Journalism professor: Crumbling advertising-editorial firewall means ACCC should be more involved in media

mark_pearson_headshotThe media should come under more regulatory scrutiny when its editorial coverage is tainted by commercial interests, an influential journalism professor has urged.

The call for the Australian Competition and Consumer Commission to become more involved came from Bond University’s Mark Pearson, author of several editions of The Journalist’s Guide To Media Law.

Speaking to ABC Radio National’s The Media Report, Prof Pearson said that new laws are not necessarily needed to regulate the Australian press – but current exemptions to consumer law should be looked at again.

He said: “There are already so many laws controlling the behaviour of news organisations and journalists, we don’t really need any more. We need to make those that exist more effective. But if there had to be something more, the consumer law that exists at the moment, and already applies to the media in many ways, could be extended to cover heinous ethical breaches.”   

Prof Pearson’s comments come shortly before the findings of the Finkelstein Inquiry into print and online journalism are released.

Pearson said that the likes of radio’s cash for comment scandal in which 2UE’s John Laws and Alan Jones were found to have given favourable comment to brands that were paying them to do so.

Pearson said the Competition and Consumer Act could be used to control some of the unethical conduct of media outlets if current examptions were relaxed. He said: “It was introduced in 1974 and it has a provision, basically banning misleading and deceptive conduct, which is normally applying to advertising. But for the first few years, some court decisions held that it might also apply to misleading claims made in news stories; the editorial columns of newspapers and their equivalent in broadcast. So because they didn’t want this impingement on free expression and because of lobbying by the major media groups, they had an exemption to that introduced for prescribed news providers which basically, unless it was in advertising or promoting their own products and so on, they would be exempted from these misleading and deceptive conduct provisions.”

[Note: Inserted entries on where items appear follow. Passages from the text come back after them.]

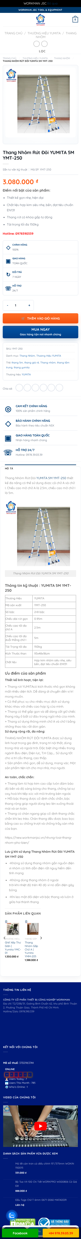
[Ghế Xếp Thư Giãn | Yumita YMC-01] (13, 928)
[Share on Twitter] (35, 387)
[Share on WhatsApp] (19, 387)
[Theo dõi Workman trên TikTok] (14, 1056)
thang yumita (21, 367)
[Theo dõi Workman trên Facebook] (5, 1056)
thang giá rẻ (31, 362)
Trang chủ (13, 33)
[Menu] (5, 19)
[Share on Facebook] (27, 387)
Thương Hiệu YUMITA (44, 33)
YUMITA (26, 374)
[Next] (41, 945)
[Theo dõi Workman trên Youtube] (10, 1056)
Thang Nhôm (62, 58)
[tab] (40, 468)
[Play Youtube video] (40, 1126)
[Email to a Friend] (43, 387)
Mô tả (9, 468)
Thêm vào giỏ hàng (43, 318)
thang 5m (17, 362)
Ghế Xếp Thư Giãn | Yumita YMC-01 (13, 947)
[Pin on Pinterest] (51, 387)
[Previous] (5, 945)
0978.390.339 (26, 1011)
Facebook (20, 1233)
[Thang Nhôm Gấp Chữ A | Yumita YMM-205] (33, 928)
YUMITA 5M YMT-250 (51, 478)
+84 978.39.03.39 (61, 1233)
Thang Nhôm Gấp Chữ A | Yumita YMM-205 (31, 949)
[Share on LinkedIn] (59, 387)
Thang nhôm (48, 362)
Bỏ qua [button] (52, 3)
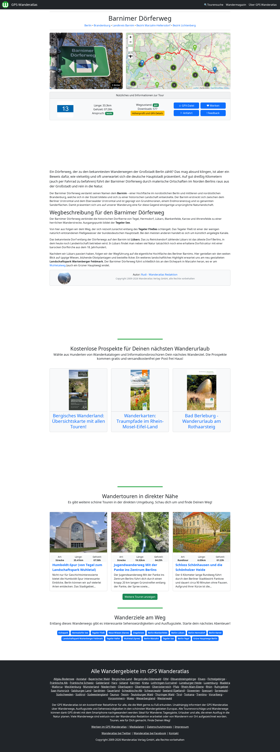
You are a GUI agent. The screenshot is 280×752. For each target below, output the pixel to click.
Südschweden (64, 694)
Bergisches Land (122, 679)
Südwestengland (97, 694)
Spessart (207, 690)
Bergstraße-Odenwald (147, 679)
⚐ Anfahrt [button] (186, 113)
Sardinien (99, 690)
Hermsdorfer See (80, 632)
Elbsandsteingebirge (183, 679)
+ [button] (130, 37)
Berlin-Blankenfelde (157, 632)
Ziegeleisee (138, 632)
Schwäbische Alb (132, 690)
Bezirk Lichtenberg (184, 25)
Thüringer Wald (164, 694)
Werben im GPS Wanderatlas (109, 727)
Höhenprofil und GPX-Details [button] (147, 113)
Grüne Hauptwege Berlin (205, 638)
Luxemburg (211, 683)
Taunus (114, 694)
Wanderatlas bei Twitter (116, 733)
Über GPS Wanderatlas (263, 4)
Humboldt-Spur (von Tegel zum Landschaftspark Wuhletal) (77, 567)
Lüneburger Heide (190, 683)
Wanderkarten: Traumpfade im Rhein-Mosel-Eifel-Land (140, 420)
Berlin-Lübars (177, 632)
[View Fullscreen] (130, 49)
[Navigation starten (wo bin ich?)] (130, 56)
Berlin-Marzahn (151, 638)
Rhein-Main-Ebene (192, 686)
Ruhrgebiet (221, 686)
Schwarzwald (152, 690)
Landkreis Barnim (123, 25)
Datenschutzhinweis (159, 727)
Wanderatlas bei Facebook (150, 733)
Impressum (182, 727)
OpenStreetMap (216, 88)
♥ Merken (213, 105)
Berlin (88, 25)
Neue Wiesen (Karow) (119, 632)
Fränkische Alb (59, 683)
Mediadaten (136, 727)
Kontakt (174, 733)
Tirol (179, 694)
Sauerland (113, 690)
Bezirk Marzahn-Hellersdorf (153, 25)
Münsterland (91, 686)
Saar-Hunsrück (60, 690)
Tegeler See (168, 638)
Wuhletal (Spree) (132, 638)
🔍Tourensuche (213, 4)
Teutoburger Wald (142, 694)
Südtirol (80, 694)
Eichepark (63, 632)
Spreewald (221, 690)
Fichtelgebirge (216, 679)
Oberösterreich (161, 686)
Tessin (125, 694)
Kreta (145, 683)
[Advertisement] (140, 145)
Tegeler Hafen (113, 638)
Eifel (166, 679)
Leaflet (195, 88)
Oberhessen (142, 686)
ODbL (226, 88)
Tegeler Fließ (98, 632)
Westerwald (164, 698)
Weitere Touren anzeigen (140, 597)
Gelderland (102, 683)
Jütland (123, 683)
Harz (114, 683)
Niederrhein (108, 686)
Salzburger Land (81, 690)
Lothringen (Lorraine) (164, 683)
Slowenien (193, 690)
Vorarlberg (215, 694)
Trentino (201, 694)
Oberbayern (125, 686)
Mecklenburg (73, 686)
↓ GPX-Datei (186, 105)
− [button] (130, 42)
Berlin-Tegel (183, 638)
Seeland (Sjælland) (174, 690)
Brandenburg (102, 25)
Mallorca (57, 686)
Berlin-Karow (215, 632)
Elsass (201, 679)
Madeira (225, 683)
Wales (130, 698)
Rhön (209, 686)
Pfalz (176, 686)
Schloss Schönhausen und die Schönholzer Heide (198, 567)
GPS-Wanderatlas (24, 4)
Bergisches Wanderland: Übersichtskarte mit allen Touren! (78, 420)
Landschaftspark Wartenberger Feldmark (83, 638)
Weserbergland (145, 698)
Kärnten (135, 683)
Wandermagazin (236, 4)
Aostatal (81, 679)
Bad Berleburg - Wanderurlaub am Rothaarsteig (201, 420)
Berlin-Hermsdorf (196, 632)
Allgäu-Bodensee (64, 679)
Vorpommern (116, 698)
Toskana (189, 694)
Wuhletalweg (58, 265)
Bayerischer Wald (99, 679)
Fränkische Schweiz (82, 683)
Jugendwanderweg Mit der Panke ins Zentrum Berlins (135, 567)
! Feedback (213, 113)
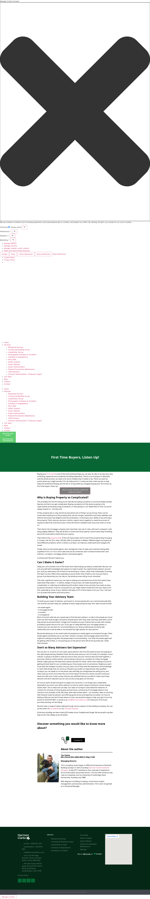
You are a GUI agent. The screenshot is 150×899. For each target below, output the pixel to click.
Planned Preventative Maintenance (21, 369)
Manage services (10, 246)
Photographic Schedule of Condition (22, 355)
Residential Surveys (15, 347)
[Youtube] (29, 880)
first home (51, 474)
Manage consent (8, 897)
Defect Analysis (14, 362)
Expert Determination (16, 367)
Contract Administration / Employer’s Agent (25, 374)
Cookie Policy (9, 257)
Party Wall (12, 359)
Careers (7, 381)
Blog (6, 379)
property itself (55, 538)
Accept (4, 254)
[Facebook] (20, 880)
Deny (13, 254)
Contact (7, 384)
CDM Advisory (13, 372)
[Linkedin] (24, 880)
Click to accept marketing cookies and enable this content (75, 491)
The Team (8, 377)
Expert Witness (14, 364)
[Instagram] (33, 880)
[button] (75, 111)
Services (7, 345)
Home (6, 342)
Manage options (10, 243)
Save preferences (43, 254)
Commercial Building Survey (19, 350)
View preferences (26, 254)
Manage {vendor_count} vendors (16, 248)
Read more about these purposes (17, 251)
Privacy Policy (9, 260)
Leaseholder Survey (15, 352)
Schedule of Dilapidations (18, 357)
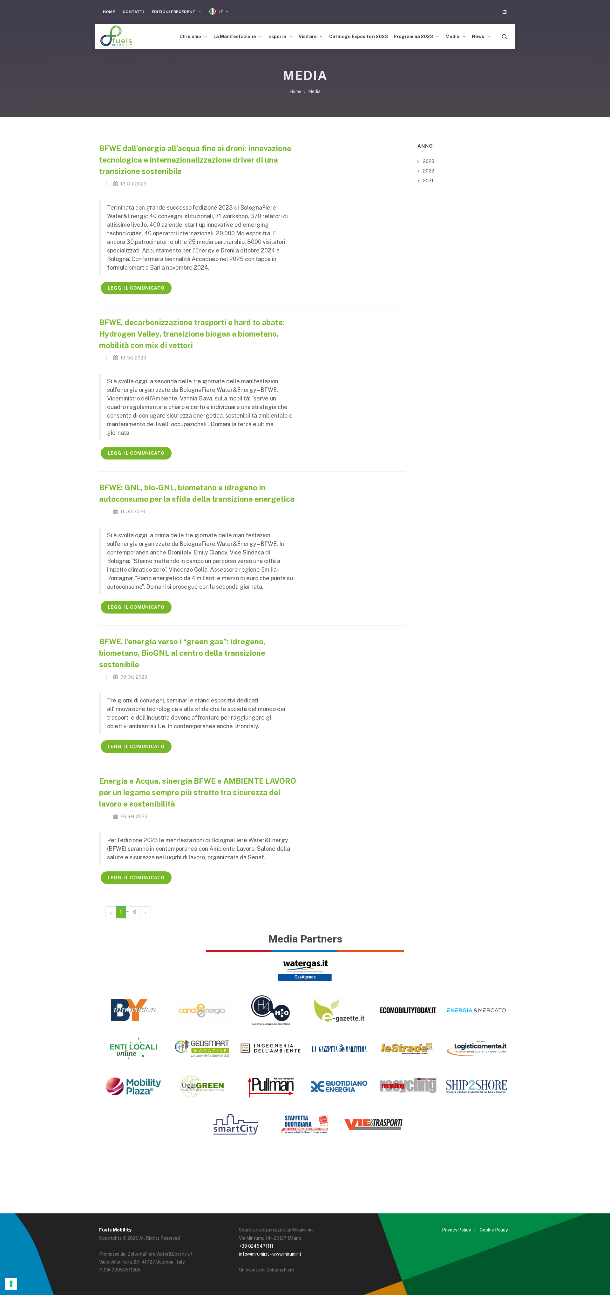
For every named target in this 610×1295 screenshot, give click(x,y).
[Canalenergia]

He added: “I don’t think some tinkering with that would do any great harm which would cover the most drastic ethical breaches, clearly contrary to the public interest, where there’s been real misleading and deceptive conduct involved, of the order of your cash for comment kind of situation.

” The more the media is moving towards breaking down that firewall between editorial and advertising the more they need to be treated like just another business except where they’re doing genuine public interest journalism.”

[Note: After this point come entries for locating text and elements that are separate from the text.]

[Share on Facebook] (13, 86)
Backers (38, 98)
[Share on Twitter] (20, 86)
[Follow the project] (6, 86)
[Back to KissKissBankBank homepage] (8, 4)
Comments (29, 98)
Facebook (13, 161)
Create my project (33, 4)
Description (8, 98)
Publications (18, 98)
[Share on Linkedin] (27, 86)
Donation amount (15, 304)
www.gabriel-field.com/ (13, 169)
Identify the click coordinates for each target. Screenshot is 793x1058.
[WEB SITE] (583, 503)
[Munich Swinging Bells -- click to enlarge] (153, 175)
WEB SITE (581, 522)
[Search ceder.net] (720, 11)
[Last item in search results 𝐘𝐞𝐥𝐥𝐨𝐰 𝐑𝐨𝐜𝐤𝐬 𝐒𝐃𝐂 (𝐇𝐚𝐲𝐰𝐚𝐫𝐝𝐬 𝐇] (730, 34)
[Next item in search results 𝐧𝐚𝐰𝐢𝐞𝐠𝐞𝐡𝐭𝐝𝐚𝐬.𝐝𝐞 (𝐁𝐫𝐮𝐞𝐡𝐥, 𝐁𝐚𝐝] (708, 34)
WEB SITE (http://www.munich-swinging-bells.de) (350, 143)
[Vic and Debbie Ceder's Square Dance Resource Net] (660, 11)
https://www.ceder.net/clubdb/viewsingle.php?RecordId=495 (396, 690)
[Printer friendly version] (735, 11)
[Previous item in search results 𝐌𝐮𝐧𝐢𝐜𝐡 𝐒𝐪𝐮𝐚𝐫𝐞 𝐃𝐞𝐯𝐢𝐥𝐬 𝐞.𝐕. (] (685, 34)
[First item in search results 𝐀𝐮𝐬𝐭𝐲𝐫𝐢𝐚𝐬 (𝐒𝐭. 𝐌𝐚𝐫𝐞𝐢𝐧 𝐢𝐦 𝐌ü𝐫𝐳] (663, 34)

Perason’s new book Blogging And Tweeting Without Getting Sued is released next month. He will be speaking at tomorrow afternoon’s Mumbrella masterclass in Managing Risk In Social Media.

Comments


  1. Devil's advocaat
    29 Feb 12
    3:13 pm

  2. He’s right.

    Advertorial aka ” integrated ” should be marked as such by law.

    Office of Fair Trading in the UK already started looking at bought Tweets and blogs:

    http://www.guardian.co.uk/tech.....-marketing

  3. Kevin
    1 Mar 12
    10:49 am

  4. Hmmm
    There is a fine line between intervention for high-level cash for comment and allowing magazines to decide if they like a product and possibly have it as a prize and/or a favourable write-up.

    Readers are very sophisticated today and know to check reviews and editorial. For example, a number of times recently I wanted to purchase an A3 printer/scanner.

    I didn’t read the good reviews in magazines and on the web – I looked for the bad reviews. The result was (a) I didn’t buy any of them and (b) wrote to one tech review site and suggested they delete five bad reviews, as they were all by the same person under different names.

    The site apologised, saying it was one of the disadvantages of an open forum.

    How does this relate to the issue? Very few magazines can survive, without assisting advertisers with Editorial. When I was a Managing Editor at a magazine company, we did more editorial for advertisers, but would never do so if we knew the product was not one of the best. So it was win-win for us all – especially readers.

    Any attack on this business model (which 99 percent of the public are aware of) will put most magazines out of business and I suspect make business more difficult for the professor too.

  5. Journo
    1 Mar 12
    2:03 pm

  6. Pffft… in the social media era, by the time the regulator acts on behalf of consumers the self-same consumers have figured it out, publically castigated the publisher and long since moved on to the next media transgression… A regulatory review of dumb things said by dinosaur media academics would be more useful.